ACTION ITEM:
When you reach the entries, transcribe each one exactly.

Stored records:
☆ ☆ ☆ ☆

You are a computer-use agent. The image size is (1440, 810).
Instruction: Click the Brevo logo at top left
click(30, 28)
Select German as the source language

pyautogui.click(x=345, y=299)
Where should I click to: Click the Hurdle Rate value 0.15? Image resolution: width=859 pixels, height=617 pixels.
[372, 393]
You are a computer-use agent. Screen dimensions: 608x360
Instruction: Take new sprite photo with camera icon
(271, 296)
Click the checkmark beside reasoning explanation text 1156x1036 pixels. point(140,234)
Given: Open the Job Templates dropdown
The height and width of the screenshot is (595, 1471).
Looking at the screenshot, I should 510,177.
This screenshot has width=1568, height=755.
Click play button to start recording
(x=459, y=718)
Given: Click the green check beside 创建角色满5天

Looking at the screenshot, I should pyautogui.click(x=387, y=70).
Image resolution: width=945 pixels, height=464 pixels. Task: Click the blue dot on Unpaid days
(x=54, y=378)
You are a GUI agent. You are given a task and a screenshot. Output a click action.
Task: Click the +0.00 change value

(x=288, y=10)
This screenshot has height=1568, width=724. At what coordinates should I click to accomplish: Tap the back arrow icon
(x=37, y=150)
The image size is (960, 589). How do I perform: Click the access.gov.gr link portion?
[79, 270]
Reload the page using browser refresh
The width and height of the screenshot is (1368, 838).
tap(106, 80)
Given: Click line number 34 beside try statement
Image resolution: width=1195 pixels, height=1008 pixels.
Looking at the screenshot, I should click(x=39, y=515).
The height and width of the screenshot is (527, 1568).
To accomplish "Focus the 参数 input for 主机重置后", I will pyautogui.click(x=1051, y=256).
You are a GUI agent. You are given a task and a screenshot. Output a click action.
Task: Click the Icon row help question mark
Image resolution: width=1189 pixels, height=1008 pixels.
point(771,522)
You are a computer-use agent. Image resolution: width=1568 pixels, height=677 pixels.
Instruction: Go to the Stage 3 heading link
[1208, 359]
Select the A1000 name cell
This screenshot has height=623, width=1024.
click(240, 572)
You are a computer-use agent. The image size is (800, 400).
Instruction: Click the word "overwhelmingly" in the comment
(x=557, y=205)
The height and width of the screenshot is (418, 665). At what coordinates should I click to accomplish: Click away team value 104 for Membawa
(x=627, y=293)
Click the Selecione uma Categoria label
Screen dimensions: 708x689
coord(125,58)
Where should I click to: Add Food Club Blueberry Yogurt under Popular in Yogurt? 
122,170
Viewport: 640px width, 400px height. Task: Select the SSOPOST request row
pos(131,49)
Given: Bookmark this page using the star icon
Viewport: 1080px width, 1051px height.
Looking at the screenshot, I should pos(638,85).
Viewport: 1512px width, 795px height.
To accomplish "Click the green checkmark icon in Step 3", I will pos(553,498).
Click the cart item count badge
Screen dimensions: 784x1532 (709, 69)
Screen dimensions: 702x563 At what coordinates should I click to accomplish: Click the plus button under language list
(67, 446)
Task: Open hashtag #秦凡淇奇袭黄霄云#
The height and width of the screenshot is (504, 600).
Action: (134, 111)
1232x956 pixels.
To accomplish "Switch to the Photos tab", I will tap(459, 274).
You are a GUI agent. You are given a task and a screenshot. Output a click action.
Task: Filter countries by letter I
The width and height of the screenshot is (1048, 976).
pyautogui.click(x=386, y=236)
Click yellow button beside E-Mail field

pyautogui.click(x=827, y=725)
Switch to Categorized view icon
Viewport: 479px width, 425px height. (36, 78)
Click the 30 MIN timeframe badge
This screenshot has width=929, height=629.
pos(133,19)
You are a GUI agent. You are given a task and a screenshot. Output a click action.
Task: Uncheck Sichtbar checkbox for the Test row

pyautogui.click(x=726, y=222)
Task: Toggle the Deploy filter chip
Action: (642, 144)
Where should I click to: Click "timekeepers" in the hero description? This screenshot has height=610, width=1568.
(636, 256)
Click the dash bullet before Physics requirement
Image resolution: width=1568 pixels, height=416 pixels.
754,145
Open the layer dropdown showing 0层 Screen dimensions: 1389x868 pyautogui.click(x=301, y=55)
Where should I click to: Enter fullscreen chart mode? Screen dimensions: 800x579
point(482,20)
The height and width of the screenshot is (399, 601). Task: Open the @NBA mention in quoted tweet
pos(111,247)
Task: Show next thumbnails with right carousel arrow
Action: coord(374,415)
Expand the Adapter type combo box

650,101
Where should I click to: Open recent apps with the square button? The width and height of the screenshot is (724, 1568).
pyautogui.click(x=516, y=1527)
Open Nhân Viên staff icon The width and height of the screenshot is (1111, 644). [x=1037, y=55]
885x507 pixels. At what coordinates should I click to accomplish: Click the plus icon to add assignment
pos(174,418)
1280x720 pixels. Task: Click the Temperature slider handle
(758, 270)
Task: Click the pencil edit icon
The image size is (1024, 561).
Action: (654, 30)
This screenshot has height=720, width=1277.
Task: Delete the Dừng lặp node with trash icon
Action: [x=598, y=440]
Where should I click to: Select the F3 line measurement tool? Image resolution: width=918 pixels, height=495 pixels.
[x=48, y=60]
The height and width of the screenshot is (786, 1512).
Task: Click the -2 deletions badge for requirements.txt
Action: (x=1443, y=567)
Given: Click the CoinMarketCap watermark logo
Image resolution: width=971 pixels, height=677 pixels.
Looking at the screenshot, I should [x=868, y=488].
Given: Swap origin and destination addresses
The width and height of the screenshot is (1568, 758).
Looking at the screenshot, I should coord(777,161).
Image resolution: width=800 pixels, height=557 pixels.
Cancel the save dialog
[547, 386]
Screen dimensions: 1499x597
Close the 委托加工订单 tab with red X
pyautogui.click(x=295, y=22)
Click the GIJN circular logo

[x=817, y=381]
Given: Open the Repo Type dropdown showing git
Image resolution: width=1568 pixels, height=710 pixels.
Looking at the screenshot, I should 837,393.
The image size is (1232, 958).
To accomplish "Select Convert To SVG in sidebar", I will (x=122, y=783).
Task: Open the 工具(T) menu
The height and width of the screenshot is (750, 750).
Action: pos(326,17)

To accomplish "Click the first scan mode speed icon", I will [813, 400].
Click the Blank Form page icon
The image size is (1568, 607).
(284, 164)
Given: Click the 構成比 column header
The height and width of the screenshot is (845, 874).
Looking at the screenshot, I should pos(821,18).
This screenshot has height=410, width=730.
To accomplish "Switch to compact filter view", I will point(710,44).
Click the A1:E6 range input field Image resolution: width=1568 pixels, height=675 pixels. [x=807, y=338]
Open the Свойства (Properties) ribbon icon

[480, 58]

☆ ☆ ☆ ☆

RESPONSE AREA:
You are a computer-use agent. The image size is (1440, 810).
Instruction: Click the Brevo logo at top left
click(30, 28)
Select German as the source language

pyautogui.click(x=345, y=299)
Where should I click to: Click the Hurdle Rate value 0.15? Image resolution: width=859 pixels, height=617 pixels.
[372, 393]
You are a computer-use agent. Screen dimensions: 608x360
Instruction: Take new sprite photo with camera icon
(271, 296)
Click the checkmark beside reasoning explanation text 1156x1036 pixels. point(140,234)
Given: Open the Job Templates dropdown
The height and width of the screenshot is (595, 1471).
Looking at the screenshot, I should 510,177.
This screenshot has width=1568, height=755.
Click play button to start recording
(x=459, y=718)
Given: Click the green check beside 创建角色满5天

Looking at the screenshot, I should pyautogui.click(x=387, y=70).
Image resolution: width=945 pixels, height=464 pixels. Task: Click the blue dot on Unpaid days
(x=54, y=378)
You are a GUI agent. You are given a task and a screenshot. Output a click action.
Task: Click the +0.00 change value

(x=288, y=10)
This screenshot has height=1568, width=724. At what coordinates should I click to accomplish: Tap the back arrow icon
(x=37, y=150)
The image size is (960, 589). How do I perform: Click the access.gov.gr link portion?
[79, 270]
Reload the page using browser refresh
The width and height of the screenshot is (1368, 838).
tap(106, 80)
Given: Click line number 34 beside try statement
Image resolution: width=1195 pixels, height=1008 pixels.
Looking at the screenshot, I should click(x=39, y=515).
The height and width of the screenshot is (527, 1568).
To accomplish "Focus the 参数 input for 主机重置后", I will pyautogui.click(x=1051, y=256).
You are a GUI agent. You are given a task and a screenshot. Output a click action.
Task: Click the Icon row help question mark
Image resolution: width=1189 pixels, height=1008 pixels.
point(771,522)
You are a computer-use agent. Image resolution: width=1568 pixels, height=677 pixels.
Instruction: Go to the Stage 3 heading link
[1208, 359]
Select the A1000 name cell
This screenshot has height=623, width=1024.
click(240, 572)
You are a computer-use agent. The image size is (800, 400).
Instruction: Click the word "overwhelmingly" in the comment
(x=557, y=205)
The height and width of the screenshot is (418, 665). At what coordinates should I click to accomplish: Click away team value 104 for Membawa
(x=627, y=293)
Click the Selecione uma Categoria label
Screen dimensions: 708x689
coord(125,58)
Where should I click to: Add Food Club Blueberry Yogurt under Popular in Yogurt? 
122,170
Viewport: 640px width, 400px height. Task: Select the SSOPOST request row
pos(131,49)
Given: Bookmark this page using the star icon
Viewport: 1080px width, 1051px height.
Looking at the screenshot, I should pos(638,85).
Viewport: 1512px width, 795px height.
To accomplish "Click the green checkmark icon in Step 3", I will pos(553,498).
Click the cart item count badge
Screen dimensions: 784x1532 (709, 69)
Screen dimensions: 702x563 At what coordinates should I click to accomplish: Click the plus button under language list
(67, 446)
Task: Open hashtag #秦凡淇奇袭黄霄云#
The height and width of the screenshot is (504, 600).
Action: (134, 111)
1232x956 pixels.
To accomplish "Switch to the Photos tab", I will tap(459, 274).
You are a GUI agent. You are given a task and a screenshot. Output a click action.
Task: Filter countries by letter I
The width and height of the screenshot is (1048, 976).
pyautogui.click(x=386, y=236)
Click yellow button beside E-Mail field

pyautogui.click(x=827, y=725)
Switch to Categorized view icon
Viewport: 479px width, 425px height. (36, 78)
Click the 30 MIN timeframe badge
This screenshot has width=929, height=629.
pos(133,19)
You are a GUI agent. You are given a task and a screenshot. Output a click action.
Task: Uncheck Sichtbar checkbox for the Test row

pyautogui.click(x=726, y=222)
Task: Toggle the Deploy filter chip
Action: (642, 144)
Where should I click to: Click "timekeepers" in the hero description? This screenshot has height=610, width=1568.
(636, 256)
Click the dash bullet before Physics requirement
Image resolution: width=1568 pixels, height=416 pixels.
754,145
Open the layer dropdown showing 0层 Screen dimensions: 1389x868 pyautogui.click(x=301, y=55)
Where should I click to: Enter fullscreen chart mode? Screen dimensions: 800x579
point(482,20)
The height and width of the screenshot is (399, 601). Task: Open the @NBA mention in quoted tweet
pos(111,247)
Task: Show next thumbnails with right carousel arrow
Action: coord(374,415)
Expand the Adapter type combo box

650,101
Where should I click to: Open recent apps with the square button? The width and height of the screenshot is (724, 1568).
pyautogui.click(x=516, y=1527)
Open Nhân Viên staff icon The width and height of the screenshot is (1111, 644). [x=1037, y=55]
885x507 pixels. At what coordinates should I click to accomplish: Click the plus icon to add assignment
pos(174,418)
1280x720 pixels. Task: Click the Temperature slider handle
(758, 270)
Task: Click the pencil edit icon
The image size is (1024, 561).
Action: (654, 30)
This screenshot has height=720, width=1277.
Task: Delete the Dừng lặp node with trash icon
Action: [x=598, y=440]
Where should I click to: Select the F3 line measurement tool? Image resolution: width=918 pixels, height=495 pixels.
[x=48, y=60]
The height and width of the screenshot is (786, 1512).
Task: Click the -2 deletions badge for requirements.txt
Action: (x=1443, y=567)
Given: Click the CoinMarketCap watermark logo
Image resolution: width=971 pixels, height=677 pixels.
Looking at the screenshot, I should [x=868, y=488].
Given: Swap origin and destination addresses
The width and height of the screenshot is (1568, 758).
Looking at the screenshot, I should coord(777,161).
Image resolution: width=800 pixels, height=557 pixels.
Cancel the save dialog
[547, 386]
Screen dimensions: 1499x597
Close the 委托加工订单 tab with red X
pyautogui.click(x=295, y=22)
Click the GIJN circular logo

[x=817, y=381]
Given: Open the Repo Type dropdown showing git
Image resolution: width=1568 pixels, height=710 pixels.
Looking at the screenshot, I should 837,393.
The image size is (1232, 958).
To accomplish "Select Convert To SVG in sidebar", I will (x=122, y=783).
Task: Open the 工具(T) menu
The height and width of the screenshot is (750, 750).
Action: pos(326,17)

To accomplish "Click the first scan mode speed icon", I will [813, 400].
Click the Blank Form page icon
The image size is (1568, 607).
(284, 164)
Given: Click the 構成比 column header
The height and width of the screenshot is (845, 874).
Looking at the screenshot, I should pos(821,18).
This screenshot has height=410, width=730.
To accomplish "Switch to compact filter view", I will point(710,44).
Click the A1:E6 range input field Image resolution: width=1568 pixels, height=675 pixels. [x=807, y=338]
Open the Свойства (Properties) ribbon icon

[480, 58]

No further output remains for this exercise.